Mom’s journal entry dated March 6, 1998

Given that she was a woman who spent the majority of her life untethered to a man, I assume the internal monologue may have been more complex. Years later here I am thinking how old was this man? Did she check for a wedding ring? Did she feel an attraction in that fleeting moment, knowing that they both understood without any exchange of words that they were about to get a bargain by aligning on the collective “yes?” Was the snowstorm so bad that in the screenplay version of this chance encounter they may have sat next to each other all night, empty pizza boxes in their laps, sharing stories?” My questions are so unlike her writing I remind myself to return to the facts – she was always one for a bargain. She was flirtatious too. If the experience led her to ponder any of life’s what-ifs, she didn’t think them important enough to document.

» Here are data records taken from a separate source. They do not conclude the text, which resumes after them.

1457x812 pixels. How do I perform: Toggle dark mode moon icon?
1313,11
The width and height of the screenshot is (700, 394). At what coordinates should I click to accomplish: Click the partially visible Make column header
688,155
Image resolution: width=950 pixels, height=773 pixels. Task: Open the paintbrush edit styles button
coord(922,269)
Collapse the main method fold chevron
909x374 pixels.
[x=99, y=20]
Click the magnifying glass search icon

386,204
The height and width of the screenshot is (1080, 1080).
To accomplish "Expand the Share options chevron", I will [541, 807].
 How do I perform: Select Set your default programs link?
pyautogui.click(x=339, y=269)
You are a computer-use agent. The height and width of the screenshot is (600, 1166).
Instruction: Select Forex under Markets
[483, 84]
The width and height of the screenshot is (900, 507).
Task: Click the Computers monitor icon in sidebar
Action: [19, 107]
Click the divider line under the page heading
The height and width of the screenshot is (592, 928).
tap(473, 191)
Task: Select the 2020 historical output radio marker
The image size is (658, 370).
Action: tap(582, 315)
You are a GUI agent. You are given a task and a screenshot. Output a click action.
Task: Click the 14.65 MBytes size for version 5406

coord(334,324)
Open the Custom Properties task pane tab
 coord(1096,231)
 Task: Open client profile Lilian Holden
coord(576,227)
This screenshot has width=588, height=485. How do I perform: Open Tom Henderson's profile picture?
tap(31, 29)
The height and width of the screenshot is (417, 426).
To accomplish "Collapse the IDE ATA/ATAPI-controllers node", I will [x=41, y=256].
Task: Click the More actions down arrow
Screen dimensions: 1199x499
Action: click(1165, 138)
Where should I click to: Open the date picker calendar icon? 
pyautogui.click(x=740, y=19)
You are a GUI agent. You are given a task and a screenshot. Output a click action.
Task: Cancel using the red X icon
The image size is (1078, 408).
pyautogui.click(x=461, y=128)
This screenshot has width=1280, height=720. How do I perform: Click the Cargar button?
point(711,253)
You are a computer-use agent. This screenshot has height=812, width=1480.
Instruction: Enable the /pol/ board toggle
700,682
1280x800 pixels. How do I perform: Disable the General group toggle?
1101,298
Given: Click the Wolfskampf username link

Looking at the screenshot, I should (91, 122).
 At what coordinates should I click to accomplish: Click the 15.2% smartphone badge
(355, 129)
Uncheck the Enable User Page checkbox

So, the journals have not revealed any big unknown layer of my mom. They have not given me any new sense of the woman that she was because they reflect exactly what I felt, and I think have always felt about her: her power was in her presence. She possessed an authenticity; there was an unpretentious confidence in her character and an openness in her attitude. She had followers, long before social media turned that word into a more superficial metric. I felt she was comfortable in her own skin, yet what lay behind that layer was more of a mystery, and perhaps less comfortable. I think her alluring presence, one that would lead a stranger to stand by her in line for pizza and soon realize the opportunity for a little bit of money-saving mischief, left people curious of wanting more. Like the reflections in her journals, perhaps the experiences themselves were meaningful enough. For those who sought out what lay beneath the shared experiences, I’m not sure how many received a deeper level of emotional engagement.

For me, speaking at both the surface level and from the depths of my emotional attachment to her, I was generally comfortable in her presence and felt the security of her love. That isn’t to say that we always got along or that she never disappointed me. I endured times when her openness turned to harsh judgment and her discomfort suddenly exploded into misdirected anger. Those times were confusing, to say the least, but I know now that a person is seldom without at least a few inherent contradictions. Despite those moments, I think I internalized early on that her presence and love were there for me, and much of the time those things were enough.

Twenty years out from losing her, I enjoyed the sentimental reminiscing through journals and photos and shed only a few tears. I found this loose clipping tucked inside another journal, perhaps written spontaneously on whatever paper was near the breakfast table. Still dated, of course, handwriting and energetic punctuation bringing her back to life:

Fully embracing this declaration, I permit myself to decide that her love for a hearty breakfast has clearly been passed down to her fourth grandchild, the one who is too young to remember her. On many a morning since he has learned to cook the things he enjoys most, I have watched him carefully craft his scrambled eggs for optimal fluffiness, fry his sausage (his preferred meat to bacon, I think Mom’s too), and time his toast. I know now that she is there in the kitchen with us, reminding us that one of life’s simple joys is to dawdle.

Me, Mom in her wig, and the fourth grandchild. July 2002.
A walk in the park with Grandmimi. June 2003.

2 thoughts on “Twenty Years Past and Still Present

  1. Beautifully written and so honestly shared. Thank you for your courage to be vulnerable and to share these memories with your audience. Sending heartfelt condolences to you and yours.